Sehr scharf kritisiert Erik Wemple in der Washington Post den Rolling Stone, der nach einem Skandal um eine erlogene "Gang Rape"-Story an einer Uni keine personellen Konsequenzen zieht. Die Geschichte des Rolling Stone wurde schon seit längerem in Zweifel gezogen, die NZZ berichtete. Nun veröffentlicht der Rolling Stone selbst einen Bericht von Studenten der Columbia Journalism School, der den Skandal bis ins Detail aufarbeitet und der nochmals für starke Diskussionen in amerikanischen Medien sorgt: die Reporterin Sabrina Erdely hatte nur dem vermeintlichen Opfer geglaubt und weder Täter noch Zeugen gesucht, der verantwortliche Redakteur Sean Woods billigte diese Methode, mit der angeblich das Opfer geschützt werden sollte. Wemple schreibt: "Die Autorin war so korrupt, ihren Redakteur mit Fake-Journalismus plattzuwalzen, der Redakteur war zu schwach, um Widerstand zu leisten.
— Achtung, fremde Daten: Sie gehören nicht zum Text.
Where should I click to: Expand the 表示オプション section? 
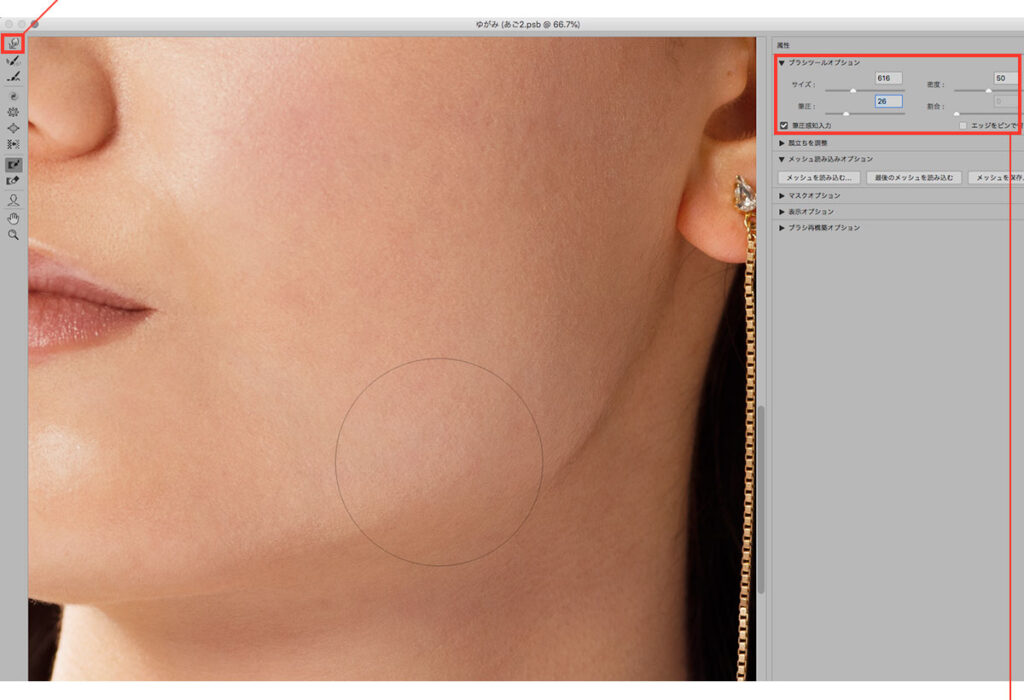[782, 212]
Und doch behält Woods seinen Job, und Erdely wird weiter für das Blatt schreiben." Nun muss der Rolling Stone mit einer Klage der Studentenverbindung rechnen, in deren Räumen der Gang Rape laut der Story angeblich stattfand, meldet CNN. Auch der New Yorker berichtet ausführlich über den Skandal.

Cathrin Kahlweit trifft in Wien für die SZ den Jurastudenten Max Schrems, der bei Facebook mal nachgefragt hatte, welchen Daten über ihn gespeichert seien: "1200 Seiten kamen zurück, inklusive bereits gelöschter Daten und Megadaten, die der Konzern ohne sein aktives Zutun von ihm gesammelt haben muss. Danach hat er insgesamt 22 Klagen nach Irland geschickt."